Question 23: Which of the following is the MOST reliable intraoperative feature of viable small bowel? 1. Visible peristalsis 2. Flabby intestinal musculature 3. Shiny appearance of small bowel wall 4. Visible pulsation in the mesenteric artery
- A. 3. Shiny appearance of small bowel wall
- B. 2. Flabby intestinal musculature
- C. 4. Visible pulsation in the mesenteric artery
- D. 1. Visible peristalsis (Correct Answer)

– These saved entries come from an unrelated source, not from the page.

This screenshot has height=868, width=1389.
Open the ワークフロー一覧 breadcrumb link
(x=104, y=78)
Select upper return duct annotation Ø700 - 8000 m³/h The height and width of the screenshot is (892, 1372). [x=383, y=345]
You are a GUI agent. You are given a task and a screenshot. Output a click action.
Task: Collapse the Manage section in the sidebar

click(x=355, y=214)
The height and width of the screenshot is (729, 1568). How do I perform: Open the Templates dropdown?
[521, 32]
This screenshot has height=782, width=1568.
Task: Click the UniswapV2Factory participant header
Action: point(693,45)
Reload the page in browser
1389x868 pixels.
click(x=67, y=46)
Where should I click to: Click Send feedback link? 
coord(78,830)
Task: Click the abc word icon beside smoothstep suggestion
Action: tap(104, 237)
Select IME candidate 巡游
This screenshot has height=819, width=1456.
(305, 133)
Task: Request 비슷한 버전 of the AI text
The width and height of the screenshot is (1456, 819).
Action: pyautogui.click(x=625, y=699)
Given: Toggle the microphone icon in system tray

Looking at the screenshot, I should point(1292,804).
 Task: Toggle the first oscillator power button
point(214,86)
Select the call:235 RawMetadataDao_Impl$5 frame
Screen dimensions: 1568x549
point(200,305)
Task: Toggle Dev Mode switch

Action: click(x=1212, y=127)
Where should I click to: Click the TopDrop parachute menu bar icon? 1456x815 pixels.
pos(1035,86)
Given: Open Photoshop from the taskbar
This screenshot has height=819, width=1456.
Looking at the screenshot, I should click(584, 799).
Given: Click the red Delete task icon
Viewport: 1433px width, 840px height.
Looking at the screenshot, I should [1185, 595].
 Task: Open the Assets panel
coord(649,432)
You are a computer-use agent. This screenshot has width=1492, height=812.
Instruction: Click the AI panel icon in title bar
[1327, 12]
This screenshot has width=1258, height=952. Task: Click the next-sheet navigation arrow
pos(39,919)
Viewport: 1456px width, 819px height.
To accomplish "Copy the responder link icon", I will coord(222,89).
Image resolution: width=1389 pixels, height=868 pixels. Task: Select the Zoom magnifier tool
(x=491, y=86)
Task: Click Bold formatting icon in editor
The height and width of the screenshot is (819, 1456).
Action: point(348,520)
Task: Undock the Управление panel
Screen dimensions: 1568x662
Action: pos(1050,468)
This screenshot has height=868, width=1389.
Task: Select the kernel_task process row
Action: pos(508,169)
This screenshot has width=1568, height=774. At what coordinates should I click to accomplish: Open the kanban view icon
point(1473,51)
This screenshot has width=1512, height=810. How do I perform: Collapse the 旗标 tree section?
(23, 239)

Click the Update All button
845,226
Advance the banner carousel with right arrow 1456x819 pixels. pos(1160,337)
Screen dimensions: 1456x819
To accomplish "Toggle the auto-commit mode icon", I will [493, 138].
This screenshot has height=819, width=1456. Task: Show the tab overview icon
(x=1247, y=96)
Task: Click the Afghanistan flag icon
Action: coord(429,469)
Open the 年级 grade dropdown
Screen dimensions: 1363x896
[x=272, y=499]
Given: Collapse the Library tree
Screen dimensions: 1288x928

Explanation: ***Visible peristalsis*** - The presence of **visible peristalsis** is the **MOST reliable indicator** of viable small bowel, demonstrating preserved neuromuscular function and tissue vitality. - Among the classical "3 Ps" of bowel viability (Peristalsis, Pulsation, Pink color), **peristalsis is the most direct indicator** as it confirms functional integrity of the bowel wall itself. - This indicates that the muscle layers of the intestine (longitudinal and circular) are functioning properly with intact innervation. *Shiny appearance of small bowel wall* - A **shiny serosa** is indeed a feature of viable bowel, indicating healthy, well-perfused tissue with an intact mesenteric surface. - However, it is a **less specific indicator** compared to peristalsis, as the appearance can be subjective and may not directly correlate with functional viability. *Visible pulsation in the mesenteric artery* - **Visible pulsation** in the mesenteric artery is one of the classical signs of viability and indicates blood flow to the vessel. - However, arterial pulsation alone **does not guarantee adequate tissue perfusion** or venous drainage, and ischemia can still occur despite pulsatile flow (e.g., venous thrombosis). - Peristalsis is more reliable as it confirms both adequate perfusion AND functional integrity. *Flabby intestinal musculature* - **Flabby intestinal musculature** indicates **non-viable bowel** with loss of tone, suggesting ischemia or necrosis. - Viable bowel typically feels **turgid and elastic** with good tone, not flabby.